参考)https://www.jstage.jst.go.jp/article/jjws/78/3/78_182/_pdf
渦電流は、導体内部にできるコイルのようなものと考えることができ、外部の磁界変化に対して導体は自ら「天然のコイル=天然の電磁石」となって磁界変化を妨げようとします。しかし、この渦電流による損失(渦電流損失)は、電気機器の効率を低下させる要因となるため、適切な材料選択と綿密な設計を組み合わせることで、これらの電流と束縛エネルギー損失を効果的に軽減できます。
渦電流は、効果的な伝達とエネルギー損失の最小化により、電磁気応用分野における効率向上に貢献します。渦電流は磁場が印加されると導体内に発生し、熱流の改善と電気システム内の局所的な加熱の低減に貢献します。さらに、導電率に加え、積層コアや適切な幾何学的配置といった設計上の選択によって、渦電流を最適な方法で利用し、損失を最小限に抑えながら効率を最大化することができます。
変圧器、電気モーター、誘導加熱システムにおいては、これらの対策により望ましい性能が得られます。うず電流密度が表面における電流密度の0.368倍に減少した点を浸透深さδと呼び、表面からこの点までに自己発熱の約90%が生じます。浸透深さδは、周波数の平方根に反比例するため、周波数制御により加熱効率を最適化できます。
参考)誘導加熱の原理
建築現場において渦電流を利用した検査技術や機器を扱う際には、電磁場の影響を理解した安全管理が重要です。渦電流探傷試験では、高周波の交流磁場を使用するため、ペースメーカーなどの医療機器を装着している作業者への配慮が必要となります。また、金属製の工具や建材が意図せず磁場に曝されることで発熱する可能性があるため、測定機器の周辺環境には十分な注意が求められます。
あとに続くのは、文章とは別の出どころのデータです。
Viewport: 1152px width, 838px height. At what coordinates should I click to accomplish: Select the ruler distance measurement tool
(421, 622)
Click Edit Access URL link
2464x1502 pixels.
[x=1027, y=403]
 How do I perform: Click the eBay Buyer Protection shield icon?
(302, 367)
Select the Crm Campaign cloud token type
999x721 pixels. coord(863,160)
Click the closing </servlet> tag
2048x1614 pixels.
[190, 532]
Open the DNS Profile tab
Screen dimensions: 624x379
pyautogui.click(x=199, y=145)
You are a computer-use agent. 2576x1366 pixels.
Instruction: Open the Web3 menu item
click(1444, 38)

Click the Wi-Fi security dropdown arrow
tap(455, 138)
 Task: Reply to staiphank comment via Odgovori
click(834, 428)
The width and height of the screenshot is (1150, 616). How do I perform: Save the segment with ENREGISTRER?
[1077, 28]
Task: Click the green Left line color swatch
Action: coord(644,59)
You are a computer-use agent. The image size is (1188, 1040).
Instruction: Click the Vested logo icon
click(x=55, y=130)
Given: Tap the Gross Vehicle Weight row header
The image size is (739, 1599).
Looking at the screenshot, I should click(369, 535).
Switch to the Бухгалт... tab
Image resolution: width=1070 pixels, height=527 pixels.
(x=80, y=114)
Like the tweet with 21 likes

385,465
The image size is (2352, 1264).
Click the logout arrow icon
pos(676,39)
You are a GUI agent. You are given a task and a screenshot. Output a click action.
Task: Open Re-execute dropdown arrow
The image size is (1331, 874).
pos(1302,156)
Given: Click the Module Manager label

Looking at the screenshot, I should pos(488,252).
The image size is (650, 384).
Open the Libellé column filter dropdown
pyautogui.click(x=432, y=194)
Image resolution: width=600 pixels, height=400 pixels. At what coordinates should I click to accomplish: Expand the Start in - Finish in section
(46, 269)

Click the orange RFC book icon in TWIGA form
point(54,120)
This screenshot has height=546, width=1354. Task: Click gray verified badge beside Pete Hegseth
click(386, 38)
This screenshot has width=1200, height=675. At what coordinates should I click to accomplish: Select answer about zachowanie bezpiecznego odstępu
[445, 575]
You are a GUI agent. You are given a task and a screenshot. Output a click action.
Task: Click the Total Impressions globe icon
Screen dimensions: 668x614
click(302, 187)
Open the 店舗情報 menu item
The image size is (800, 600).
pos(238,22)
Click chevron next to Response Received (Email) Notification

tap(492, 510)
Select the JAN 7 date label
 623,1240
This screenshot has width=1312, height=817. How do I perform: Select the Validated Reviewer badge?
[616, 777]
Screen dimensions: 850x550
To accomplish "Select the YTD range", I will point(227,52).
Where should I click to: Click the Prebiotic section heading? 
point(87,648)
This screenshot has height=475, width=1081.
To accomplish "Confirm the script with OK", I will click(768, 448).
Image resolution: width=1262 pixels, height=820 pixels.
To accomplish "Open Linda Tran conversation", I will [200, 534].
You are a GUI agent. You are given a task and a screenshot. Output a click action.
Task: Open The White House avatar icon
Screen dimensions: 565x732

誘導加熱を利用する工業機器においても同様で、高周波誘導炉の周辺では強力な磁界が発生するため、作業エリアの明確な区分けと立入制限が必要です。高周波誘導炉では温度が約1500℃まで上昇するため、高温から誘導コイルを保護するためにも冷却水を流すためのホースを繋げ、冷却システムにより水が循環して流れる仕組みとなっています。水温を検知するメーターが設定温度より高いと異常警報が鳴る仕組みとなっており、安全性を確保しています。
建築現場での非破壊検査においては、渦電流探傷試験の結果を正確に解釈する技術者の育成も重要な課題です。リサージュ波形(ベクトル表示)で表示される結果から、きずの有無、きずの大きさ、きずの深さ、振動の有無などを観察する専門知識が求められます。適切な試験周波数を選定するためには、浸透深さδの理解が不可欠であり、与えられた試験体に対して最適な検査条件を設定できる技能が必要です。